■ **Work required**
Beginning at the line that contains "Screen dimensions: 1920x881", return every remaining line of the data below exactly; return nothing before it.

[Stored data]

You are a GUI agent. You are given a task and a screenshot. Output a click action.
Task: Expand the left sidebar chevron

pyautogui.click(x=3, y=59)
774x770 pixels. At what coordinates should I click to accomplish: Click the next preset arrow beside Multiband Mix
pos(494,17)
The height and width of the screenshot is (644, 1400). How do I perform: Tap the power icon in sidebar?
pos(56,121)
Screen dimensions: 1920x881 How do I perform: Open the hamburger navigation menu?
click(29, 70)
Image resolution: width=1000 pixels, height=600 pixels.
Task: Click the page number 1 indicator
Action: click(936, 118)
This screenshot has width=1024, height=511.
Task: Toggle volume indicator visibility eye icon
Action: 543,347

■ **Output**
Screen dimensions: 1920x881 How do I perform: Open the hamburger navigation menu?
click(29, 70)
Image resolution: width=1000 pixels, height=600 pixels.
Task: Click the page number 1 indicator
Action: click(936, 118)
This screenshot has width=1024, height=511.
Task: Toggle volume indicator visibility eye icon
Action: 543,347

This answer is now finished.